Not just on my laptop — I went ahead and installed it on desktop, too. I installed ratpoison on this computer because I noticed my USB mouse kept locking up and dmesg informs me that Linux can’t enable port 2 and maybe the USB cable is bad. Yep. After 10 years of abuse, it probably is. Once again, the mouse is unplugged and I’ve set things up so I can live without it (but I did plug it in so I can scroll while I edit this online).

I removed 9menu, which installs with ratpoison via Debian testing, and installed ratmenu as well as xbindkeys. I would’ve compiled xbindkeys on my own if I’d noticed the Debian version requires libguile-ltdl-1, libqthreads-12, and guile-1.6-libs — 2.654 MB(!!!). Ouch. I might go ahead and do that but I have this thing down to under 1.5 GB of disk use now.

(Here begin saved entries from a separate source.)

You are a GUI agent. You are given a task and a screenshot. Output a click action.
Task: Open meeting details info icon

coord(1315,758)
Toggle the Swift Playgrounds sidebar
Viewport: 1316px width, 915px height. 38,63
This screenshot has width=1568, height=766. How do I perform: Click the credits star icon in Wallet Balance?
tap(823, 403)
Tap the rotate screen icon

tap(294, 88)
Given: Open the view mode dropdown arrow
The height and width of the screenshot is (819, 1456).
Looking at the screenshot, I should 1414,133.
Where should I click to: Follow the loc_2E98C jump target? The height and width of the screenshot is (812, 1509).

What’s not to love about that?! It’s just vim with my ratmenu running in screen. I have a dark-ish grey (grey33) background and default grey text (good old size 10 fixed font!) in aterm. That’s the same screen session that’s been running for over a week, detached and re-attached probably 200 times locally and remotely.

I’m not anti-WIMP. I know there are people who carp on icons and menus and say they get in the way. Do they? Or are they really any different from shell wrappers and aliases? I don’t think they are. I think of that when I edit menus and aliases and write wrapper scripts.

Let me give an example. You probably can’t read the second to the last line clearly in the menu: it says “screen-scaled.” I wanted the ability to produce a scaled screenshot on the fly. So I appended an ImageMagick import line with convert to produce a 400×300 shot suitable for posting on blogs. I write the command(s) once either way whether it’s a wrapper script or a menu item or an alias. Let’s say I alias it as “scaledshot.” When I type sc-TAB, I’d get 28 possibilities for autocompletion. Add the l-TAB, four possibilities. So I’m already at five keystrokes and in need of another e-TAB — seven strokes. I know I can limit that with zsh by TABbing until I find the right one. That still would put me at six anyway.

How much of a barrier is my menu? Ctrl-z-y (I rebound my escape to z) give me a menu. Two up arrows take me backward to that line. Return. Done. Five strokes. Too many? I can bind that to shift-print (print is taken up for the full shot) or something else. If I were so inclined, I could bind it to an icon in another window manager and with one short motion and one click I’d have my stupid 400×300 screenshot to show the world how boring my computers are most of the time.

Anyway, I’m not getting too carried away with filling in the menu. Most stuff will be console anyway and run in screen. The point is, there are plenty of ways to do things. Right now, this is mine. At least til I go buy a new mouse.

JWM on Debian

March 5, 2008

Just a quick shot before I go to bed. I didn’t get a JWM entry for kdm when I installed JWM from Sid repository so I added my own link to the Jwm.desktop file. Made a few quick changes to get away from KDE apps. Konsole sucks outside of KDE so I added mrxvt — I get the tabbed terminal without the bloat. Set it same as I run terminals in DSL (no title or borders, maximized). Spent a little time tonight editing a menu and looking at what to leave in, what to add, and what to remove.

That’s right. Boring! Just the way I like it. Default colors for jwm, solid grey22 background.

There’s a lot I want to do to pare this system down further; even with GTK2, I think I can get it down so I can get a sub-80MB ISO. KDE is going this week — not so reluctantly even though I appreciate it enough to install it on my bigger hard drive and faster computer. I want a few apps familiar to DSL users like emelfm(2) and sylpheed (maybe mutt instead).

BTW, previous uptime was 32.5 days. Down because of power failure during excessively windy conditions (40+ mph) last night.